• Problem statement:
Wherever the string "options" appears in the listing, copy that line.

• Records supplied:
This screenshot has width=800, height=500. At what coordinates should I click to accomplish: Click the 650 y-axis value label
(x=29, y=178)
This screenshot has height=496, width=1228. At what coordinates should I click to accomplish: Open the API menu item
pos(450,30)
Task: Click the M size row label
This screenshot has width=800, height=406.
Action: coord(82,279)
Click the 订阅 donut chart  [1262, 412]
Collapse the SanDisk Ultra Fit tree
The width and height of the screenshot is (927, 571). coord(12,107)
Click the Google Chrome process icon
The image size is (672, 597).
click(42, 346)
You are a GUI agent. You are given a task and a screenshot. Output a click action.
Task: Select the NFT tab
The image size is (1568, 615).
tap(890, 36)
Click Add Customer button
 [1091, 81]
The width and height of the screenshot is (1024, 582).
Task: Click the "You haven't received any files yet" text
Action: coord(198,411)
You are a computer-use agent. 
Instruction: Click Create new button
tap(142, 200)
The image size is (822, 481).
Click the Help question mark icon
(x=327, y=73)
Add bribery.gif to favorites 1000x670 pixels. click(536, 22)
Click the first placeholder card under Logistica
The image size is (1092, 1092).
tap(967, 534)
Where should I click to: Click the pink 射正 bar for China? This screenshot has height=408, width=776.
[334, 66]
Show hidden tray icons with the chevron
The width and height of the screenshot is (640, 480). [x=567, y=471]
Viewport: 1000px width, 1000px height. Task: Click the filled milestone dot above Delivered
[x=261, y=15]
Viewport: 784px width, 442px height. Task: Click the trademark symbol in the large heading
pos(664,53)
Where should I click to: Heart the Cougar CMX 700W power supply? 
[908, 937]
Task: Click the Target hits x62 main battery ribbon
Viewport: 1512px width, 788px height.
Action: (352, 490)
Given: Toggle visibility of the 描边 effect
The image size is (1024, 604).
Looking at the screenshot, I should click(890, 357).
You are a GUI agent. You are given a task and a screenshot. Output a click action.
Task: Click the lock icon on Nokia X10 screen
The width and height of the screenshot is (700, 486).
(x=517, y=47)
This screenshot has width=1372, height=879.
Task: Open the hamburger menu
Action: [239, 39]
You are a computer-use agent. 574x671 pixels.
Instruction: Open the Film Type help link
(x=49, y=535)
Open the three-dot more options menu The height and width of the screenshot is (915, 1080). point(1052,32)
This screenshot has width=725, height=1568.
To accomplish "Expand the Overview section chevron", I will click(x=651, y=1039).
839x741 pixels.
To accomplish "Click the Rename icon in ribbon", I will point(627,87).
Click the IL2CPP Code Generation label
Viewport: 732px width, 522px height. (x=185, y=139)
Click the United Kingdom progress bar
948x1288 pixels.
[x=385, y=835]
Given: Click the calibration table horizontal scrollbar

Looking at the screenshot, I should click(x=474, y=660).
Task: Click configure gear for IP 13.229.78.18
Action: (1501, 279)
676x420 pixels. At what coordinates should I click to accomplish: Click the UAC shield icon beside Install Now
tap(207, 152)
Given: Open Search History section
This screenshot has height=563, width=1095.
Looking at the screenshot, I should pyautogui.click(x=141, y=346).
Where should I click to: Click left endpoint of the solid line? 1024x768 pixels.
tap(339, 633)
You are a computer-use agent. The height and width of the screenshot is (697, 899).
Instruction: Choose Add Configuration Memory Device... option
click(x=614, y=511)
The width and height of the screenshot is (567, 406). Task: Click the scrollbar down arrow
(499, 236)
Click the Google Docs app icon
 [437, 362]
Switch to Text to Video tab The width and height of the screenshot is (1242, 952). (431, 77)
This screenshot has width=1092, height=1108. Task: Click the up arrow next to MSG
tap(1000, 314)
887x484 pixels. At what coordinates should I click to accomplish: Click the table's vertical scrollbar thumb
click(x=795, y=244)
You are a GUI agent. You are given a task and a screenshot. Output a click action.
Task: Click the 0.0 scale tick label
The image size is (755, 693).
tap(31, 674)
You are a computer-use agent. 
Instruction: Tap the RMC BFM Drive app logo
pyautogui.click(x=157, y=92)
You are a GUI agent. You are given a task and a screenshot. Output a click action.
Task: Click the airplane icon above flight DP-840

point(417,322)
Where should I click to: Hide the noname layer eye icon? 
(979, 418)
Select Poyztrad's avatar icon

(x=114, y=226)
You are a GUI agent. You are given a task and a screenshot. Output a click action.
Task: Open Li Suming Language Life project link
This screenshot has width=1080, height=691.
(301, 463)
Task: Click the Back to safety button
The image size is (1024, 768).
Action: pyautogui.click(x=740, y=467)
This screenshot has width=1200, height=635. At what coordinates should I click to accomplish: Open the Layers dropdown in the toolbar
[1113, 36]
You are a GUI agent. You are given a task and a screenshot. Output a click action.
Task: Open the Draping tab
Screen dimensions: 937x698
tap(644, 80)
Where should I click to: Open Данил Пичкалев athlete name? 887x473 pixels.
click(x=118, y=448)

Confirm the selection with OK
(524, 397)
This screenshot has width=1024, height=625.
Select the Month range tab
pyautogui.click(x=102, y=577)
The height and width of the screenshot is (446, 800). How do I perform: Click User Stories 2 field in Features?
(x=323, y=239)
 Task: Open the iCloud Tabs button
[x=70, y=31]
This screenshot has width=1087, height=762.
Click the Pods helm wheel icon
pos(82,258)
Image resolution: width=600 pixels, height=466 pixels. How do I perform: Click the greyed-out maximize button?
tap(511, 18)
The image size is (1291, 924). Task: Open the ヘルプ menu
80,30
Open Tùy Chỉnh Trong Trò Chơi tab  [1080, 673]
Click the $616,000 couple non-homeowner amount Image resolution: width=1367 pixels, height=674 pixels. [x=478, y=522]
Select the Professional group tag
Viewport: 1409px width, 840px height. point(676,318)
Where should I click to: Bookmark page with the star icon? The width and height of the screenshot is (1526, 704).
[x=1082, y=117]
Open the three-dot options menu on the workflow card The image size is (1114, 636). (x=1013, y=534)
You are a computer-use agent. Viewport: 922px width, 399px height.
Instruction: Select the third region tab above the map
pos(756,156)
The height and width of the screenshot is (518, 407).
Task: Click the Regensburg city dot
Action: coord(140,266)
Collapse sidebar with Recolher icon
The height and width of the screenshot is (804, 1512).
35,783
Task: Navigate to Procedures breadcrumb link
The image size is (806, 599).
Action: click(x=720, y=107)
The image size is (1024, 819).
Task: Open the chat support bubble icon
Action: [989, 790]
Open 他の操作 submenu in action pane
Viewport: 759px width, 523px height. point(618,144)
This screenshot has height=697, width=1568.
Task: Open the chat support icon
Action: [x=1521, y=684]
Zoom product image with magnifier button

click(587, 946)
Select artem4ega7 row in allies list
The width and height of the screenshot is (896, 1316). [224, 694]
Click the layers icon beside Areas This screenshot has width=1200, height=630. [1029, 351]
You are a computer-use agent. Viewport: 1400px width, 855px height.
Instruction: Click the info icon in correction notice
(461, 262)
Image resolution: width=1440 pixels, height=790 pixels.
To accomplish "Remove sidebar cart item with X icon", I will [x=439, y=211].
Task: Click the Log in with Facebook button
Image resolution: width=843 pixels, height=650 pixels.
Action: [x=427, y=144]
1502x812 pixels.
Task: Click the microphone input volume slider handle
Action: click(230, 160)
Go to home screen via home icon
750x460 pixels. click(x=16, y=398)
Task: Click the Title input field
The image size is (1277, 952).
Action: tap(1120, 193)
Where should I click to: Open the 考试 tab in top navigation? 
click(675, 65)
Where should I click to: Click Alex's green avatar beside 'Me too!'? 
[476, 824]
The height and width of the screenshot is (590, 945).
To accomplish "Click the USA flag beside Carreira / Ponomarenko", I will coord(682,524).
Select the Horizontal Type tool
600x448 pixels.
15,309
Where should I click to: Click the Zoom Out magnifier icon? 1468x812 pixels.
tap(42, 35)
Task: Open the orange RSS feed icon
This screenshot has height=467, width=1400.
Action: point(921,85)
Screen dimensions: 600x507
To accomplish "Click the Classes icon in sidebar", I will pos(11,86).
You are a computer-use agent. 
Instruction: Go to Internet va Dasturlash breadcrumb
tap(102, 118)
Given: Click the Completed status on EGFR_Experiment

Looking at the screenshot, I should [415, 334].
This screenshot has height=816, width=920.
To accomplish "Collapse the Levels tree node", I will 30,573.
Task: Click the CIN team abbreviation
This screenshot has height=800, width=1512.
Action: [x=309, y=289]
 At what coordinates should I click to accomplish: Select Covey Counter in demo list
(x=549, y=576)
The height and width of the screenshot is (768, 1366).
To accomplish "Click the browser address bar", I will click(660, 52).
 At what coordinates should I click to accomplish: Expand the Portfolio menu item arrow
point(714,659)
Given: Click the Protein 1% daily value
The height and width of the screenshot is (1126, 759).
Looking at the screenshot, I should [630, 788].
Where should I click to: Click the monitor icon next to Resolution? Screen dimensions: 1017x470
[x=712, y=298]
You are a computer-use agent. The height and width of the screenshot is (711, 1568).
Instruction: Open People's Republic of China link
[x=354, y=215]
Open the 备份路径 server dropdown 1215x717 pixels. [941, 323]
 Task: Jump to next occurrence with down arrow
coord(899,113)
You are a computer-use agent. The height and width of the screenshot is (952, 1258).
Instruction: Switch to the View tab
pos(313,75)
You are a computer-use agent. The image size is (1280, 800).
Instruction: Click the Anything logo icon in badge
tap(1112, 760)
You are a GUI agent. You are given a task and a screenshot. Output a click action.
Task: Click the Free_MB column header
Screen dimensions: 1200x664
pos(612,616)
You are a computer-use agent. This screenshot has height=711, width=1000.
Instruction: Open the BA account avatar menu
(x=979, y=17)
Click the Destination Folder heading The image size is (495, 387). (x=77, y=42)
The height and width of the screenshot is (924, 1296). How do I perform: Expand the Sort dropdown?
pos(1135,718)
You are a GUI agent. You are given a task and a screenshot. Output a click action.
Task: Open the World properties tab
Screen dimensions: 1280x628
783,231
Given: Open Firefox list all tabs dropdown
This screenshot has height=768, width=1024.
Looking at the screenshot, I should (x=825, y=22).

• Final answer:
Open the three-dot more options menu The height and width of the screenshot is (915, 1080). point(1052,32)
Open the three-dot options menu on the workflow card The image size is (1114, 636). (x=1013, y=534)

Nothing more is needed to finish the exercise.